Will you output all of the data below exactly, omitting the images?

------------------------------

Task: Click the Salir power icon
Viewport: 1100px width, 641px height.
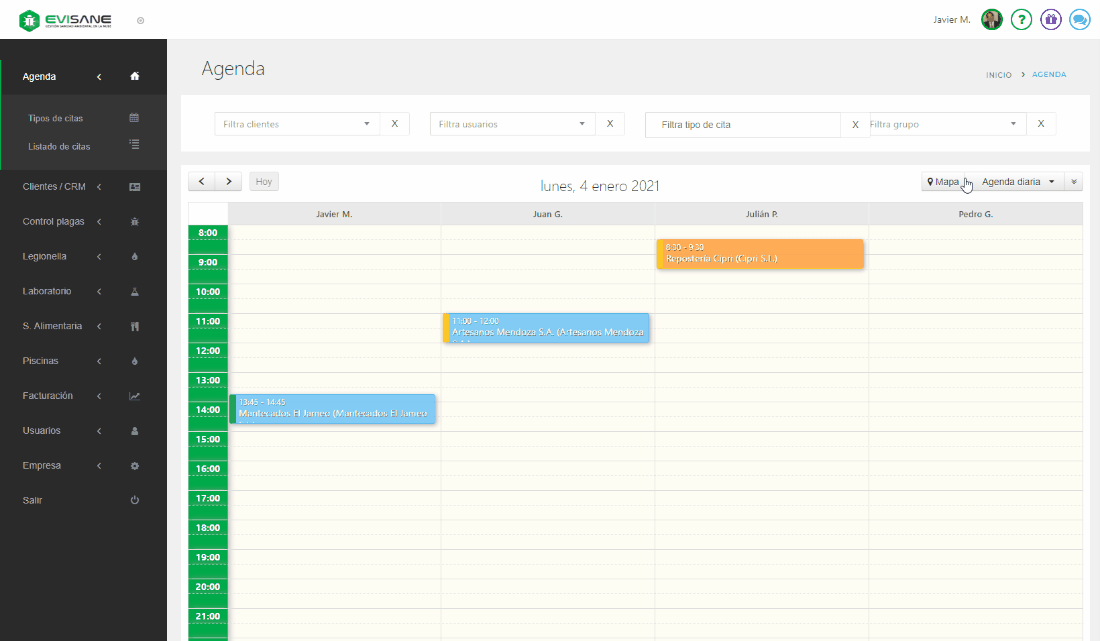Action: (x=135, y=500)
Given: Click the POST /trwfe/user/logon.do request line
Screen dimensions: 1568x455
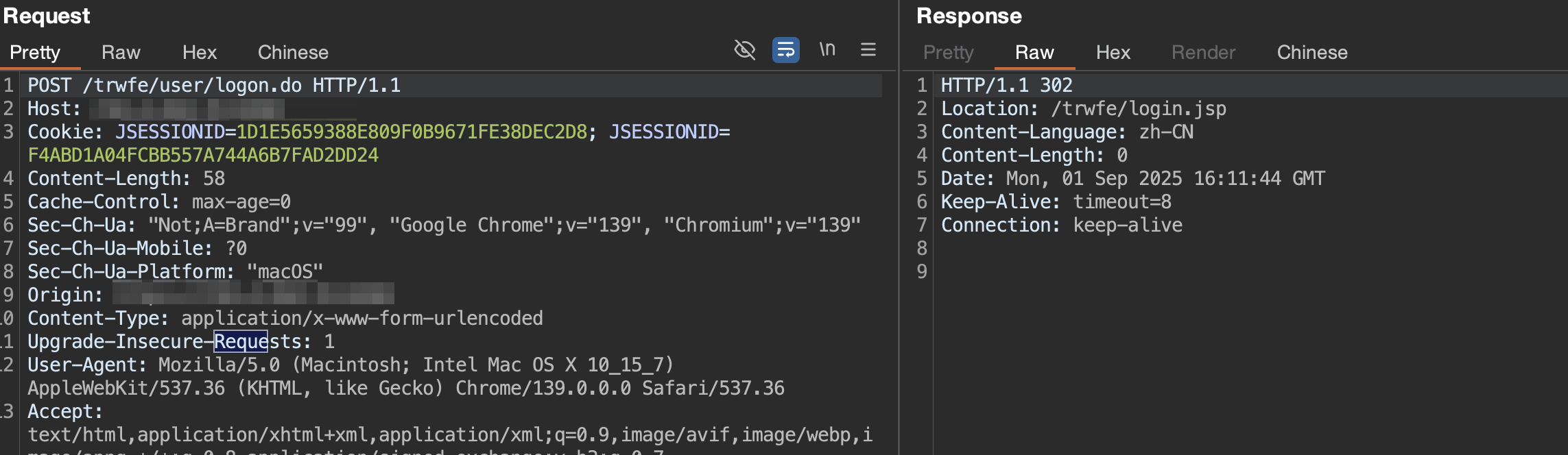Looking at the screenshot, I should click(214, 86).
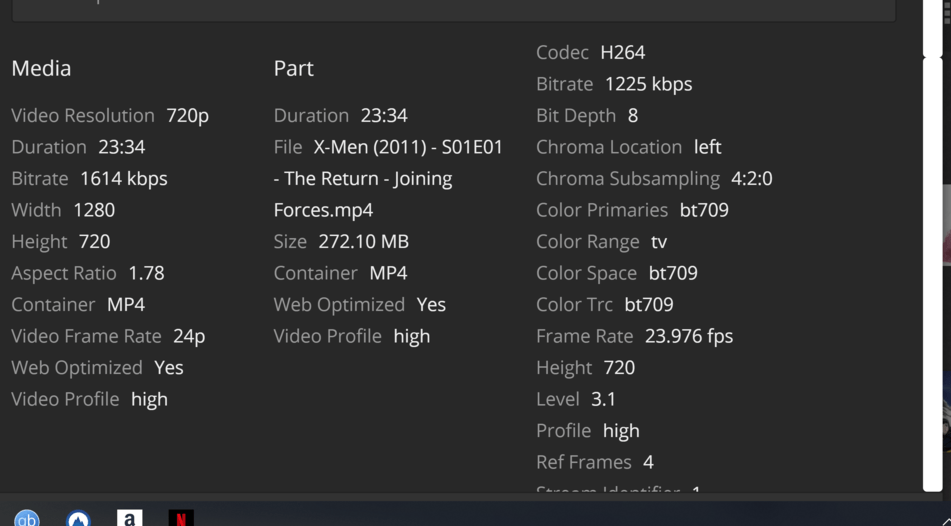The image size is (951, 526).
Task: Click the Video Resolution 720p value
Action: point(187,115)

------------------------------

# Output
Task: Click the Salir power icon
Viewport: 1100px width, 641px height.
Action: (x=135, y=500)
Given: Click the POST /trwfe/user/logon.do request line
Screen dimensions: 1568x455
Looking at the screenshot, I should click(214, 86).
The image size is (951, 526).
Task: Click the Video Resolution 720p value
Action: point(187,115)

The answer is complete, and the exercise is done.